The problem: Would you transcribe the line that holds "Given: Click the Grafana logo in top left", plus every line beneath it through the end of the data, exactly and with nothing added?

Exercise input:
* * * *
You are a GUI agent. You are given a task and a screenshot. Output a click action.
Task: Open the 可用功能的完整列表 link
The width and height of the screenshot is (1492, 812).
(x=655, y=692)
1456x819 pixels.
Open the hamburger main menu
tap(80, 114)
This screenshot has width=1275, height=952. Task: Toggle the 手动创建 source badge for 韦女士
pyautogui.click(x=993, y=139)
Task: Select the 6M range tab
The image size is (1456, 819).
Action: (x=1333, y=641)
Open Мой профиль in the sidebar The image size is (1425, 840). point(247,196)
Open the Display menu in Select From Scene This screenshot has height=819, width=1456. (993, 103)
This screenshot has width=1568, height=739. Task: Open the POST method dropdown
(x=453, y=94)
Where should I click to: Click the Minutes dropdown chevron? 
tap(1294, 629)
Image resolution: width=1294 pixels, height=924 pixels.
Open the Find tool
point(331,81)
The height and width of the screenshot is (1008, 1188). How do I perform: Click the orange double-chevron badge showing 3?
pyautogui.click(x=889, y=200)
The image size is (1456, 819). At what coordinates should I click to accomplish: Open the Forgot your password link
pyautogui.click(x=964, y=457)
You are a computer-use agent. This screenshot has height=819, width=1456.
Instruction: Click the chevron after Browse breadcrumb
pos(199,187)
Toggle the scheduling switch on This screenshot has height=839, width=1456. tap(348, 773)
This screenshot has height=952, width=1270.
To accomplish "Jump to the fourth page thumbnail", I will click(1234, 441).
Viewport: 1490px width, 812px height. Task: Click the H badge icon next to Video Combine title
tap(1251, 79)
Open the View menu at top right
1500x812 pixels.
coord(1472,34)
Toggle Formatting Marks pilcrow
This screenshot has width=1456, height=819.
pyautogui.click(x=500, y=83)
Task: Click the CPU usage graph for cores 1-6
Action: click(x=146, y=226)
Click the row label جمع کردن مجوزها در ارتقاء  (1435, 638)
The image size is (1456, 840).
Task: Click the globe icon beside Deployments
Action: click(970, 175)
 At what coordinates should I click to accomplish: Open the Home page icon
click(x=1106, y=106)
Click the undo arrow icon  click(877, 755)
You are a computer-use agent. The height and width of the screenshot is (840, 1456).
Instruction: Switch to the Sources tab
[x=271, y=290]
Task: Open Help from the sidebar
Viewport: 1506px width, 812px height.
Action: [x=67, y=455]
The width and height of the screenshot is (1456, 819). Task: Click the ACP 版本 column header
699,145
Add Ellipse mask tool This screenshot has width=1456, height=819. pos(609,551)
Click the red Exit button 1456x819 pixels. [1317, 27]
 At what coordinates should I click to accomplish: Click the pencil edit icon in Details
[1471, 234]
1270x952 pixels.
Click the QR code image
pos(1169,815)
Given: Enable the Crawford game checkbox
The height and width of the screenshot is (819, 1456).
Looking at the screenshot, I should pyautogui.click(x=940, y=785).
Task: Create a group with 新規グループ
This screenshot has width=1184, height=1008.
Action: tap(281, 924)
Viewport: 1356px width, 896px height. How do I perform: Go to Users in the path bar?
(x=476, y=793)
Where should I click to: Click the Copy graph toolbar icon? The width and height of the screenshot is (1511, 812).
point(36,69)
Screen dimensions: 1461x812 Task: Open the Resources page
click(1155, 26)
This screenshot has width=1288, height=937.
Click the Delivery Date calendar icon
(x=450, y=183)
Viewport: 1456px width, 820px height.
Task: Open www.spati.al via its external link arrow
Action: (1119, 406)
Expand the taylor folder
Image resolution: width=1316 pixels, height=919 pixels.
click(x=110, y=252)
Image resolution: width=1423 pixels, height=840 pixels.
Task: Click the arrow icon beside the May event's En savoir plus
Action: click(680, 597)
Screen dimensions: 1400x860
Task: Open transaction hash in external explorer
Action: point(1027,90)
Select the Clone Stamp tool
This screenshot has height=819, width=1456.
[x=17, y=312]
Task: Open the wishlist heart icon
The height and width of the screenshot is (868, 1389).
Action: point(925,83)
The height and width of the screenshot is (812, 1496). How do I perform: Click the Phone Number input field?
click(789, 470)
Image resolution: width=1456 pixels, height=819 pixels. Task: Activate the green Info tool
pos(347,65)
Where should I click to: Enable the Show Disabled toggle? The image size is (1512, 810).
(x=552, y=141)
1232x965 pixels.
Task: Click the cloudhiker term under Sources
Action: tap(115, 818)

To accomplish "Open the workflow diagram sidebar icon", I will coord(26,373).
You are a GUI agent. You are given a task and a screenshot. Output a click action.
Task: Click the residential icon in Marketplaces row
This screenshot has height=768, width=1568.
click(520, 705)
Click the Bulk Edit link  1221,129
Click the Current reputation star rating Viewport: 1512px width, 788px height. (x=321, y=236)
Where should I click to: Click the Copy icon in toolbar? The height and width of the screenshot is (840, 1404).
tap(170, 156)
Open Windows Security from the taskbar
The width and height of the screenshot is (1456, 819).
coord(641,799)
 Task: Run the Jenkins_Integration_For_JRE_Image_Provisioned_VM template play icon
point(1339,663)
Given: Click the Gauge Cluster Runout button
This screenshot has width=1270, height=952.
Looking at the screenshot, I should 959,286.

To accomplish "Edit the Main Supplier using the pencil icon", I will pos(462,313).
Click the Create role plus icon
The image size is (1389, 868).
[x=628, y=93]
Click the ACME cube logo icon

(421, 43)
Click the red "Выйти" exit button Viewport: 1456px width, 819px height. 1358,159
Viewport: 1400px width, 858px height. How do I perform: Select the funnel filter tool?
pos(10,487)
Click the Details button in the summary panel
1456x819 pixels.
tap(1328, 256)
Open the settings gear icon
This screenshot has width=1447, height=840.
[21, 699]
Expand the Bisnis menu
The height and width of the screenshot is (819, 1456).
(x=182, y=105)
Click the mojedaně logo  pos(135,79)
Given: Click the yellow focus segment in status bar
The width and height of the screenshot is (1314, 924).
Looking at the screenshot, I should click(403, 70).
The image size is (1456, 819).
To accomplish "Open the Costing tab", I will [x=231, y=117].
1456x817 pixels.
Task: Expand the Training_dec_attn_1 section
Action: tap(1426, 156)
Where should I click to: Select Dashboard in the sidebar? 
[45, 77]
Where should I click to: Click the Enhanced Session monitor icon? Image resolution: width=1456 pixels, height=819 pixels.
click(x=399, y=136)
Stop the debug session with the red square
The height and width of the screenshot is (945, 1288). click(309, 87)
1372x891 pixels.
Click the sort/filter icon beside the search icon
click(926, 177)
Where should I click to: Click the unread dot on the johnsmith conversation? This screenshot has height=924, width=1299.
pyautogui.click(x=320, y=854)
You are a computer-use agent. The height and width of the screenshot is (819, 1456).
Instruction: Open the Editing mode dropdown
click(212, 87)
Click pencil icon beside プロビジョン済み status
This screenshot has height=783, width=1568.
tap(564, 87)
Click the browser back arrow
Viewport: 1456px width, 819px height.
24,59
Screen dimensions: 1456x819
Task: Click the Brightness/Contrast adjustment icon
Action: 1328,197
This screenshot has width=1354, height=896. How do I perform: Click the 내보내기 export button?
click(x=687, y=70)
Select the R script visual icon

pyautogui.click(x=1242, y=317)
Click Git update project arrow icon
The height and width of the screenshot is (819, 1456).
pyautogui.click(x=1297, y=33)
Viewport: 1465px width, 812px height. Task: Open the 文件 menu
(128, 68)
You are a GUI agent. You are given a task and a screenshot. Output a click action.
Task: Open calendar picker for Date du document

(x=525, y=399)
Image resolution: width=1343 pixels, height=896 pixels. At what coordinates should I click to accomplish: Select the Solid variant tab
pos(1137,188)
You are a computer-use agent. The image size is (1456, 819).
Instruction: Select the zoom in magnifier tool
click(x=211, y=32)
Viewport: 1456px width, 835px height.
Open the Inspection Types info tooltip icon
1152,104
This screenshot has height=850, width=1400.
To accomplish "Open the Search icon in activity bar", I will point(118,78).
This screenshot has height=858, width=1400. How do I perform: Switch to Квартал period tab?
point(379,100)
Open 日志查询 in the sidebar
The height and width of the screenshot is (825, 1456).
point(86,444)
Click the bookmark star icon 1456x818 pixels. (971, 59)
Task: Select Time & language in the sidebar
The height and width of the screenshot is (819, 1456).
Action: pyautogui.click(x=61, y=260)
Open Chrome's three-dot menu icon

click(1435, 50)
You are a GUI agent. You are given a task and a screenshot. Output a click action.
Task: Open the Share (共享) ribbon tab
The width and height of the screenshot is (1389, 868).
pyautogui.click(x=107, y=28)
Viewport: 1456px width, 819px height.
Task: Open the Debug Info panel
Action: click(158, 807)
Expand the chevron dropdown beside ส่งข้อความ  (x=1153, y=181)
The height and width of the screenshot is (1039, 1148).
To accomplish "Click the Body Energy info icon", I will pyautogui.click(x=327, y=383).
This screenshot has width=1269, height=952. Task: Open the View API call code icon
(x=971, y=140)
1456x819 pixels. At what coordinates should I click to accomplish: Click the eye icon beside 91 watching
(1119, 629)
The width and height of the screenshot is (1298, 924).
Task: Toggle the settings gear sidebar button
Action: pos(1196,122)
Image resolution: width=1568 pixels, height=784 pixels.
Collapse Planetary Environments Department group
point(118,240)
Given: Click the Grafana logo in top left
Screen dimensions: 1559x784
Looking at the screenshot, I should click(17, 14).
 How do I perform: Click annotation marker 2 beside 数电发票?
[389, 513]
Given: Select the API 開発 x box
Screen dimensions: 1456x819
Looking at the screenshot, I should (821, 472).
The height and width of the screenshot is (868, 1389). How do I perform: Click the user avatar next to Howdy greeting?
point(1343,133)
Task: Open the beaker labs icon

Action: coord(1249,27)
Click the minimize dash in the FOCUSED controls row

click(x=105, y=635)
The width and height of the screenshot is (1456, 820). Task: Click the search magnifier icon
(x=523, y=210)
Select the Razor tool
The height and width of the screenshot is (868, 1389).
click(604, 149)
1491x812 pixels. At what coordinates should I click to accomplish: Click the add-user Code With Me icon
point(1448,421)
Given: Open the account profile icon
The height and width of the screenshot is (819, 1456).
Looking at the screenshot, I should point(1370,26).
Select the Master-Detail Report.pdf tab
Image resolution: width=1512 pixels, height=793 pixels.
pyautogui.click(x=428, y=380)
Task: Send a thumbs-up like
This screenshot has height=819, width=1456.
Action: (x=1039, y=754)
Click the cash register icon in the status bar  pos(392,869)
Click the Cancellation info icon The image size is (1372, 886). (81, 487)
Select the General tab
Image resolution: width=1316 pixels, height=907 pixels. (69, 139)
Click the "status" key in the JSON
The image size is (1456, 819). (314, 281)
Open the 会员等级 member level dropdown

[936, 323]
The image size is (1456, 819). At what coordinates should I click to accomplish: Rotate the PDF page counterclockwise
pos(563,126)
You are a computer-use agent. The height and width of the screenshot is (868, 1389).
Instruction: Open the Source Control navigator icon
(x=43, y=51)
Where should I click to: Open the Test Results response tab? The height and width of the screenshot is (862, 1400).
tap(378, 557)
* * * *
Answer to the problem:
Given: Click the Grafana logo in top left
Screen dimensions: 1559x784
Looking at the screenshot, I should click(17, 14).
 How do I perform: Click annotation marker 2 beside 数电发票?
[389, 513]
Given: Select the API 開発 x box
Screen dimensions: 1456x819
Looking at the screenshot, I should (821, 472).
The height and width of the screenshot is (868, 1389). How do I perform: Click the user avatar next to Howdy greeting?
point(1343,133)
Task: Open the beaker labs icon

Action: coord(1249,27)
Click the minimize dash in the FOCUSED controls row

click(x=105, y=635)
The width and height of the screenshot is (1456, 820). Task: Click the search magnifier icon
(x=523, y=210)
Select the Razor tool
The height and width of the screenshot is (868, 1389).
click(604, 149)
1491x812 pixels. At what coordinates should I click to accomplish: Click the add-user Code With Me icon
point(1448,421)
Given: Open the account profile icon
The height and width of the screenshot is (819, 1456).
Looking at the screenshot, I should point(1370,26).
Select the Master-Detail Report.pdf tab
Image resolution: width=1512 pixels, height=793 pixels.
pyautogui.click(x=428, y=380)
Task: Send a thumbs-up like
This screenshot has height=819, width=1456.
Action: (x=1039, y=754)
Click the cash register icon in the status bar  pos(392,869)
Click the Cancellation info icon The image size is (1372, 886). (81, 487)
Select the General tab
Image resolution: width=1316 pixels, height=907 pixels. (69, 139)
Click the "status" key in the JSON
The image size is (1456, 819). (314, 281)
Open the 会员等级 member level dropdown

[936, 323]
The image size is (1456, 819). At what coordinates should I click to accomplish: Rotate the PDF page counterclockwise
pos(563,126)
You are a computer-use agent. The height and width of the screenshot is (868, 1389).
Instruction: Open the Source Control navigator icon
(x=43, y=51)
Where should I click to: Open the Test Results response tab? The height and width of the screenshot is (862, 1400).
tap(378, 557)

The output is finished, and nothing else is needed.